### Instructions for the task
Exactly transcribe the span of lines from the one containing "Screen dimensions: 1332x584" through the final line of the entries, inclusive, and nothing outside it. Exclude the pictures.

= = = = =

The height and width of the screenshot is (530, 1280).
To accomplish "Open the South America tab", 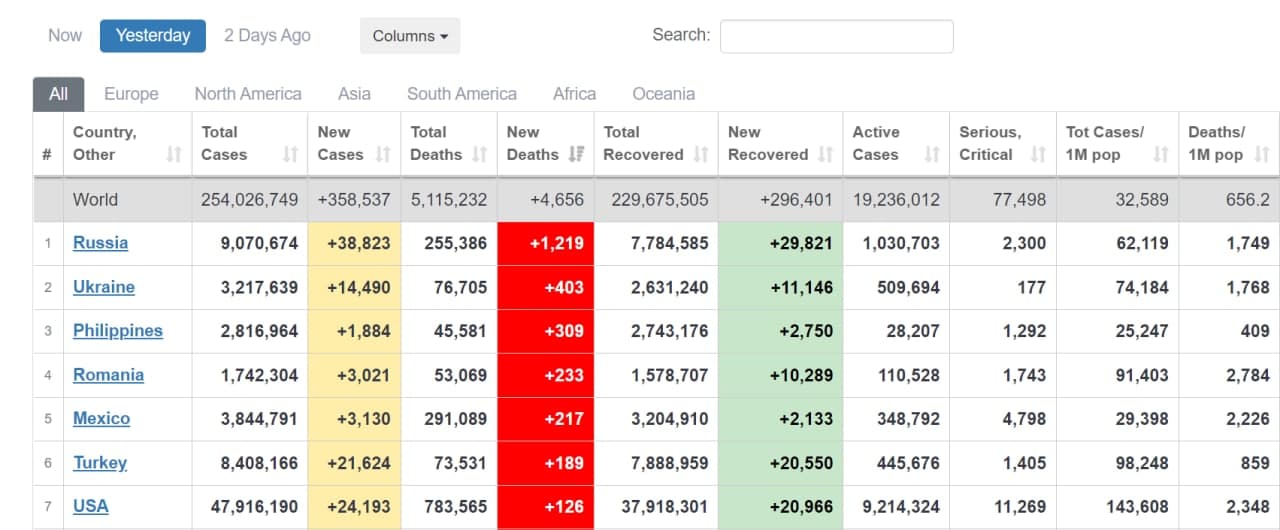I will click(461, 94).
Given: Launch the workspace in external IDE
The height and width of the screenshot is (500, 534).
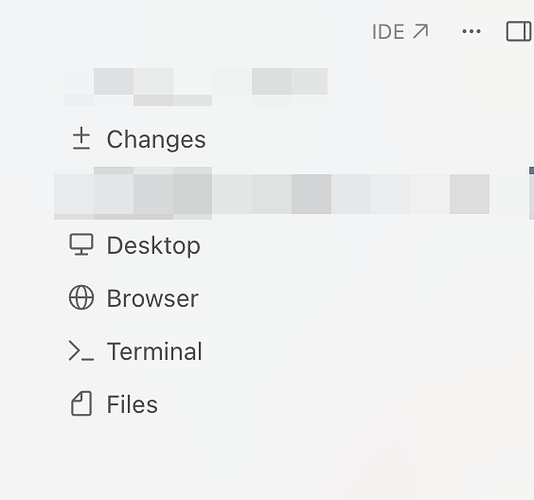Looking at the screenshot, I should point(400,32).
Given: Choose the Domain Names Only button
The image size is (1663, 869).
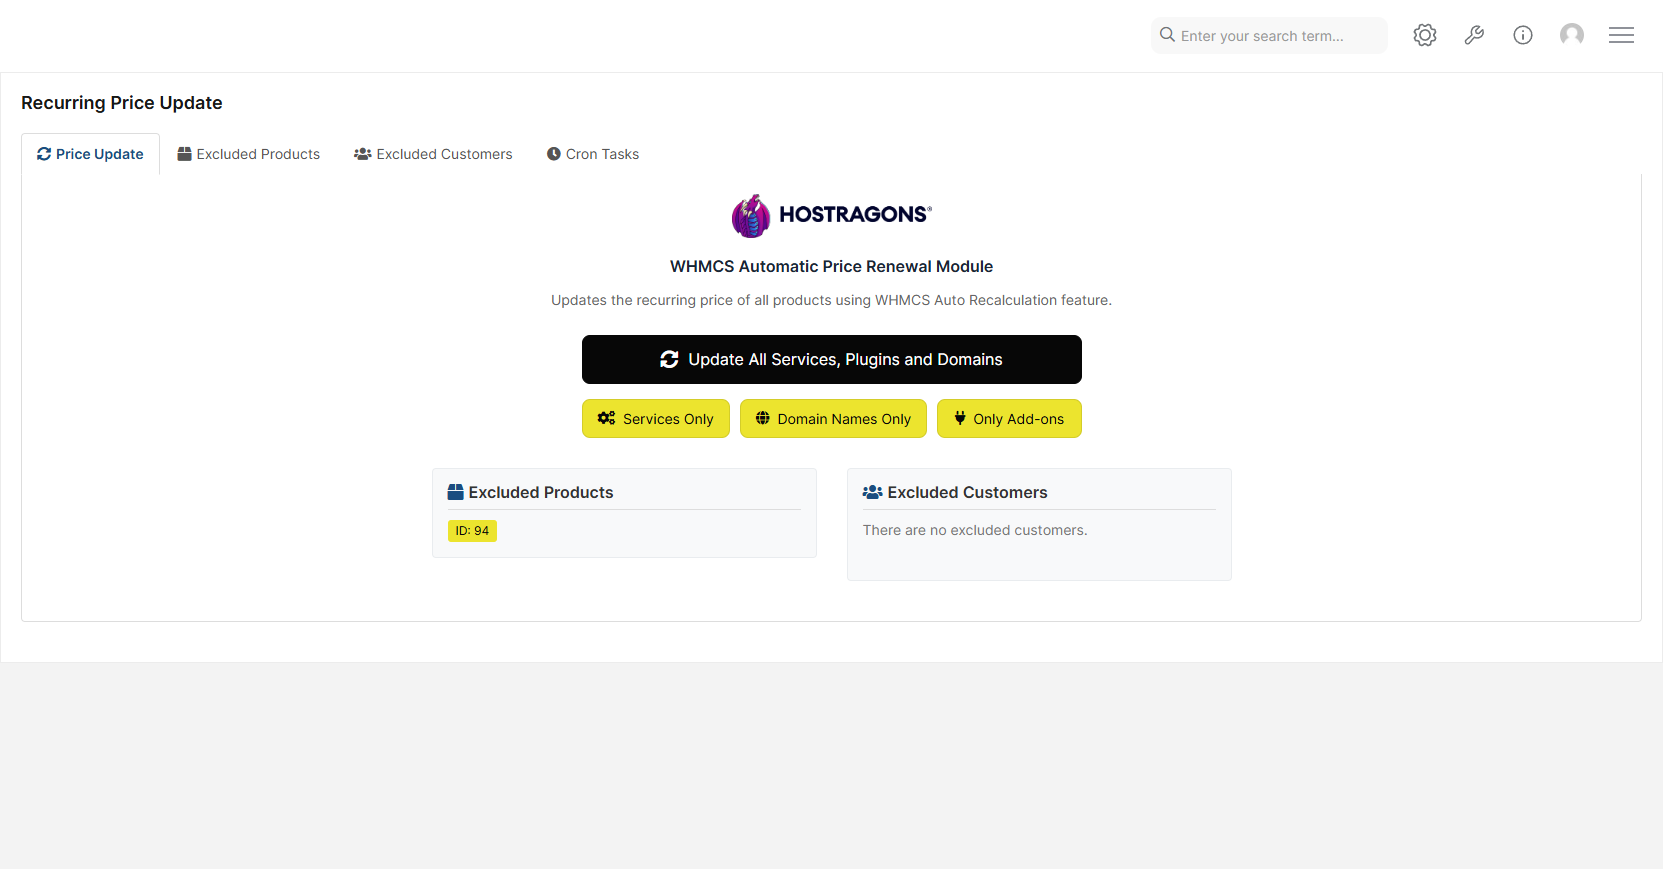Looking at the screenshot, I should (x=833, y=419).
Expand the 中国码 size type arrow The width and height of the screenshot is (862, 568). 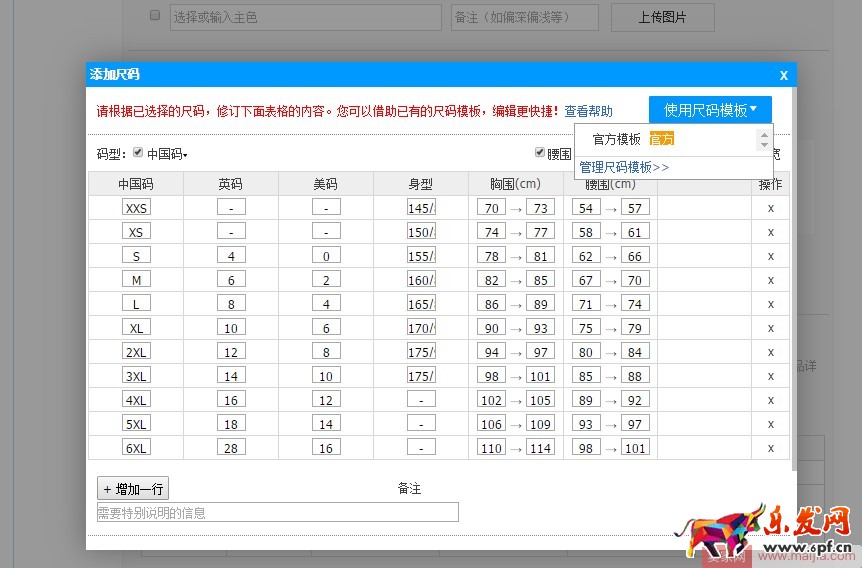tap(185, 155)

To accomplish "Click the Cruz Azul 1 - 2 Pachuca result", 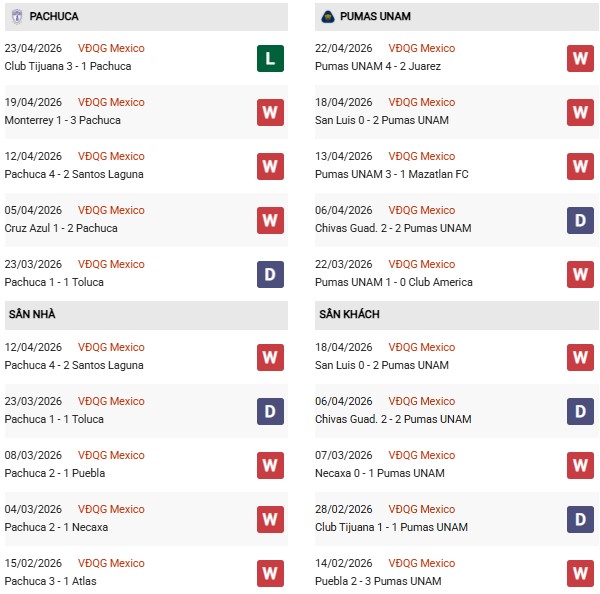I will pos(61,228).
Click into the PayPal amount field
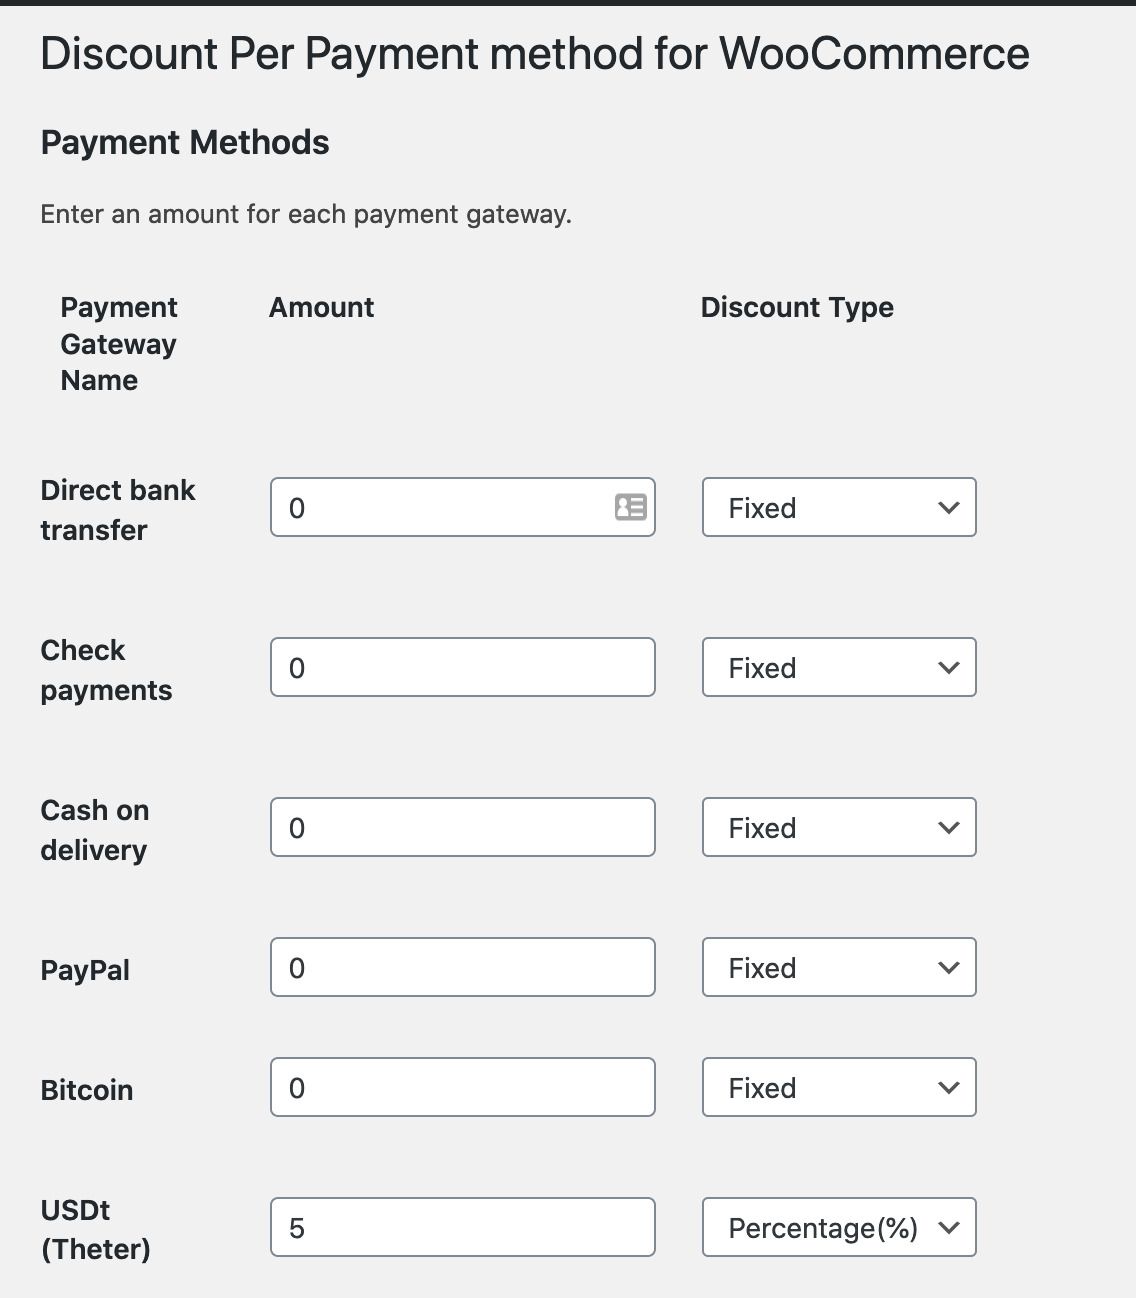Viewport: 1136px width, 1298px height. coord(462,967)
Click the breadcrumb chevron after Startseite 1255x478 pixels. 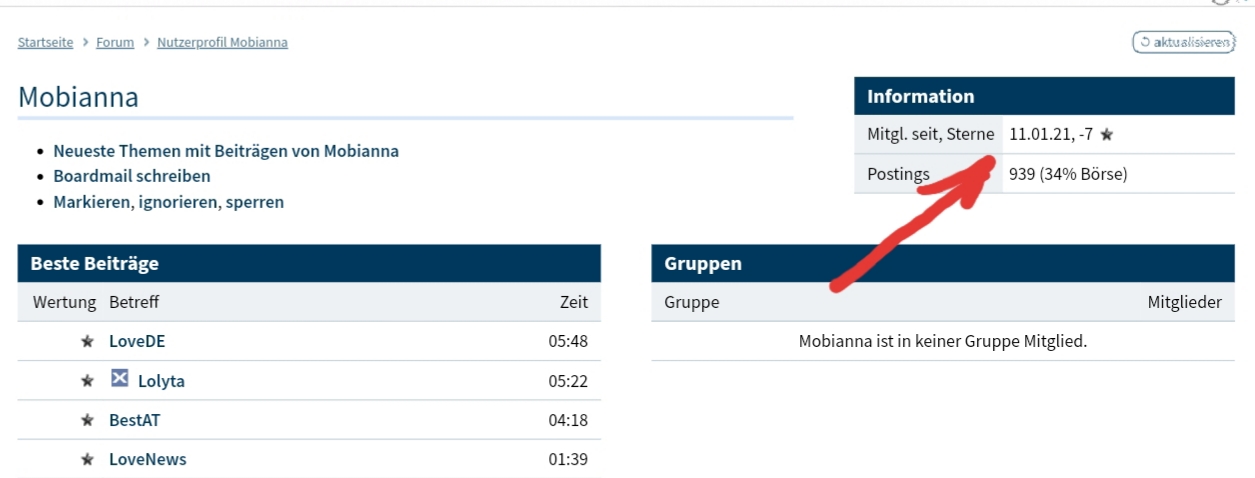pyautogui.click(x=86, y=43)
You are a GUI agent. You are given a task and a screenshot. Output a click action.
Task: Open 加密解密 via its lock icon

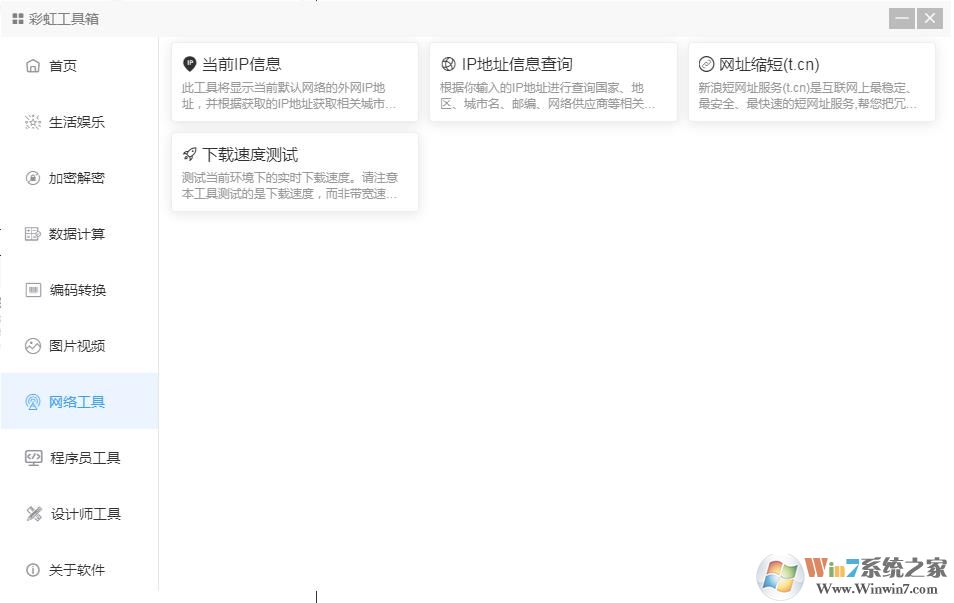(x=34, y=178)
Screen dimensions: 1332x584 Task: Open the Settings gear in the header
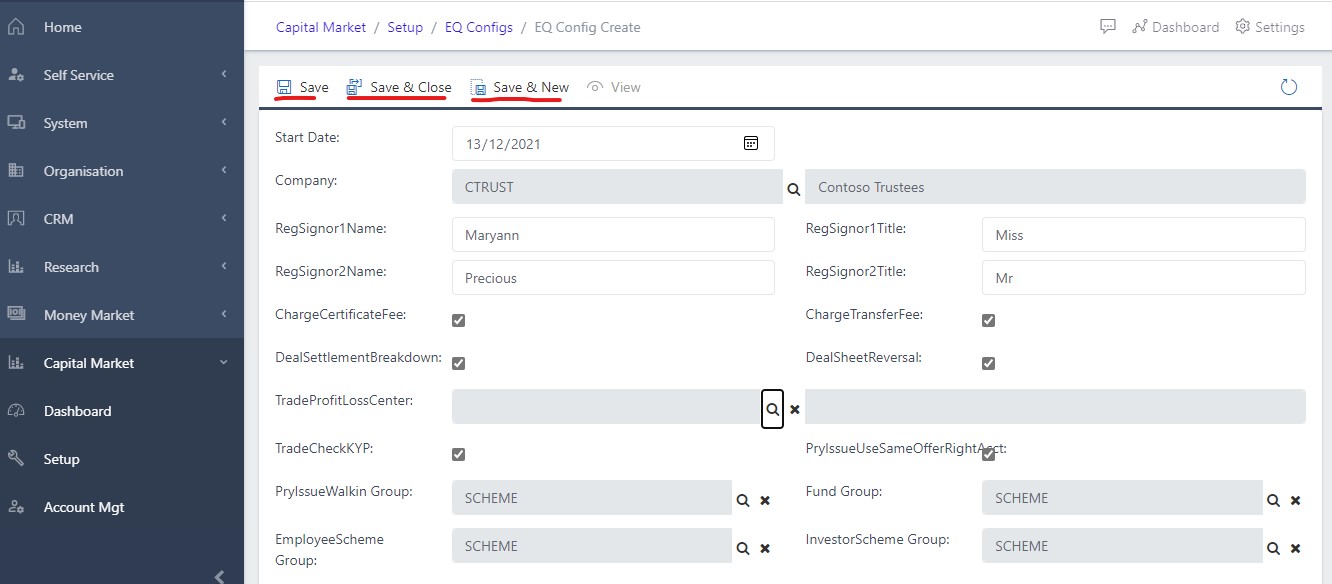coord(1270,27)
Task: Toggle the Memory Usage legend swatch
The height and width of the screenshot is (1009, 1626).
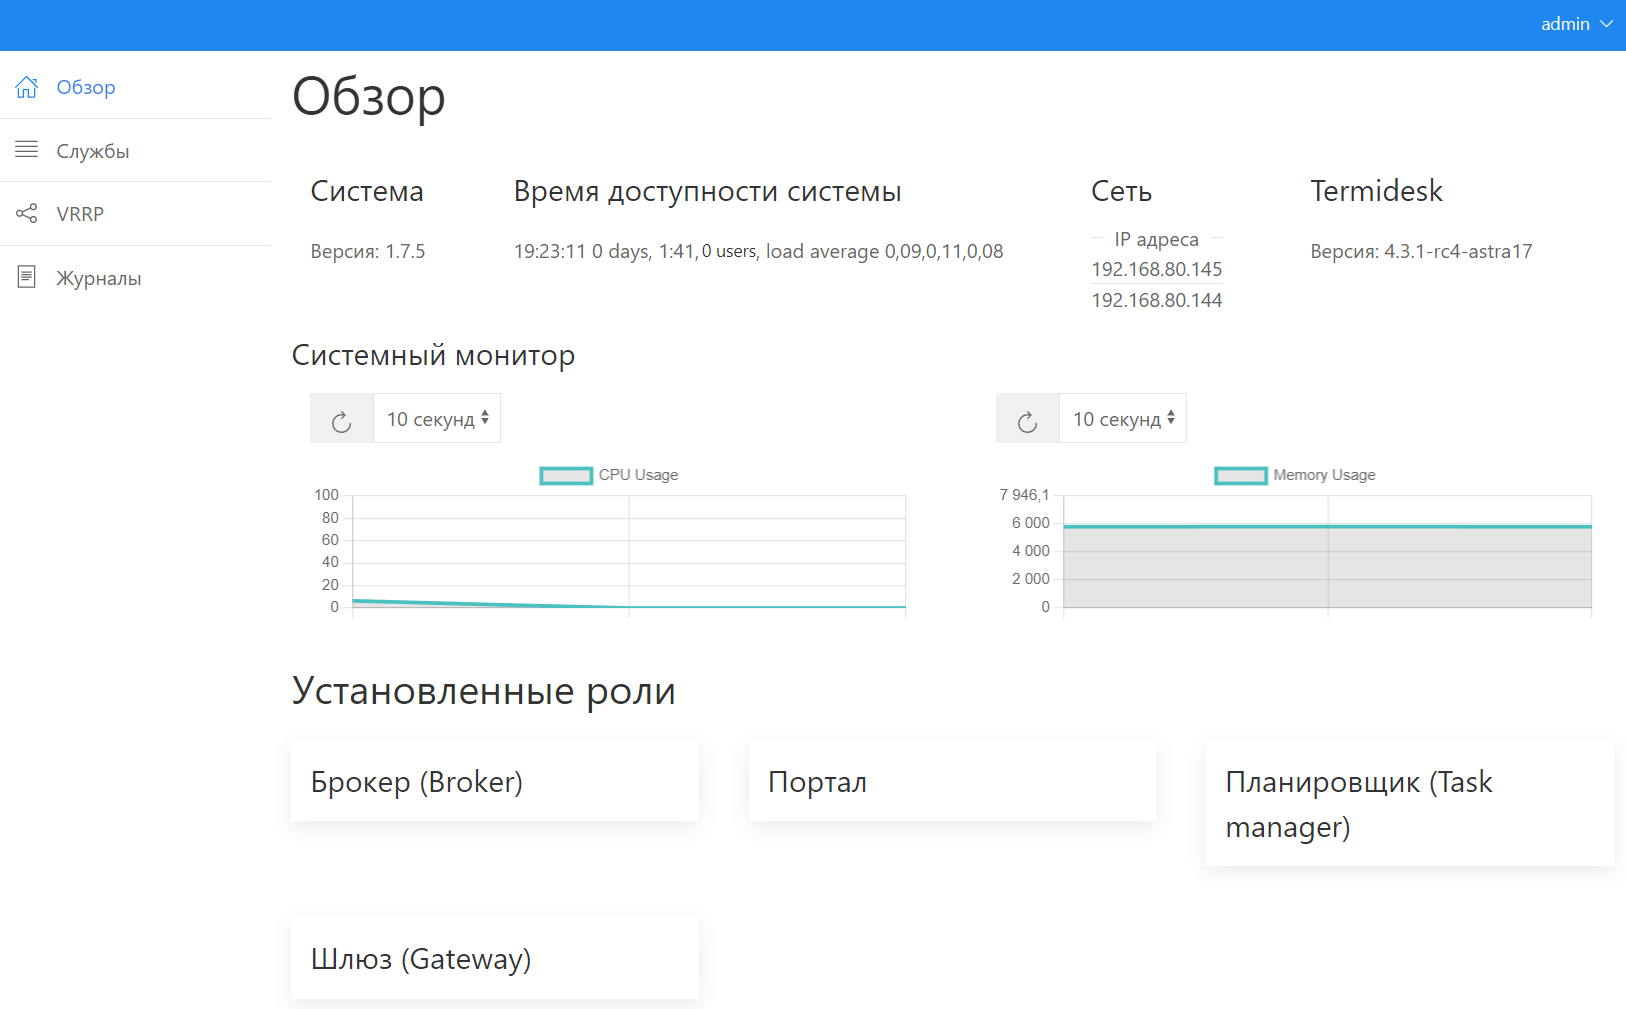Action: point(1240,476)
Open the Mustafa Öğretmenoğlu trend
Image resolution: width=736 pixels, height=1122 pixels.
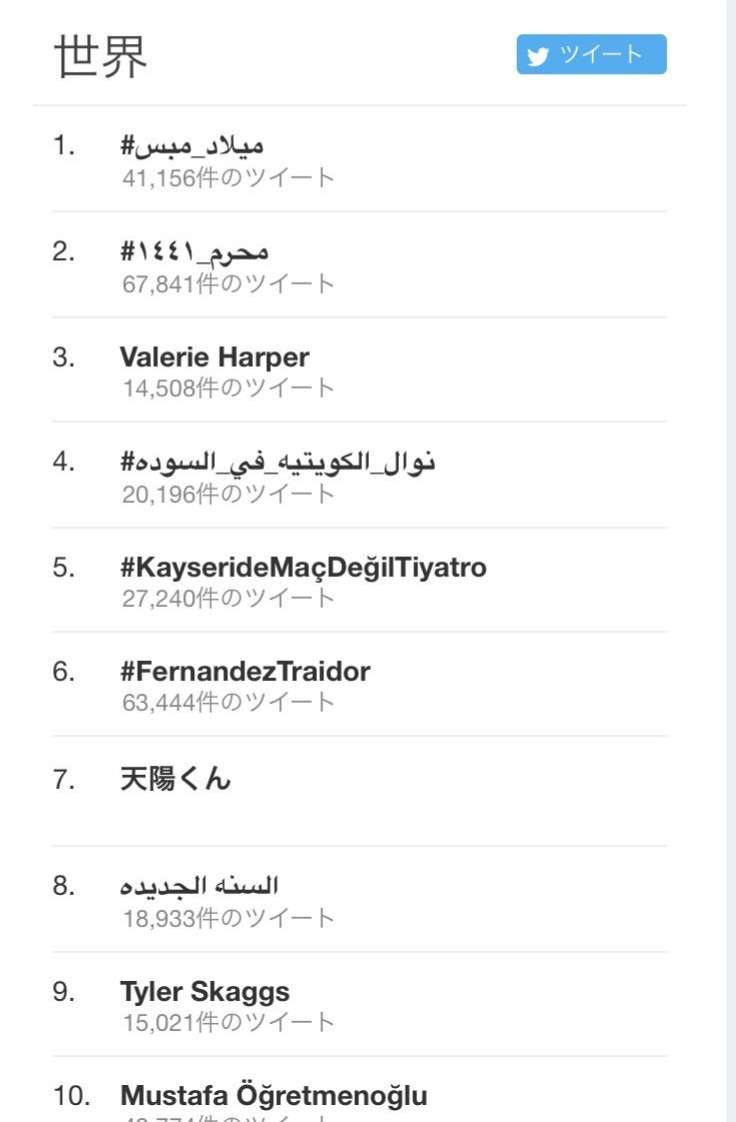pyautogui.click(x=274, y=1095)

= = = = =

### Answer to this problem
Screen dimensions: 1332x584 Task: Open the Settings gear in the header
coord(1270,27)
Task: Toggle the Memory Usage legend swatch
The height and width of the screenshot is (1009, 1626).
Action: point(1240,476)
Open the Mustafa Öğretmenoğlu trend
Image resolution: width=736 pixels, height=1122 pixels.
pyautogui.click(x=274, y=1095)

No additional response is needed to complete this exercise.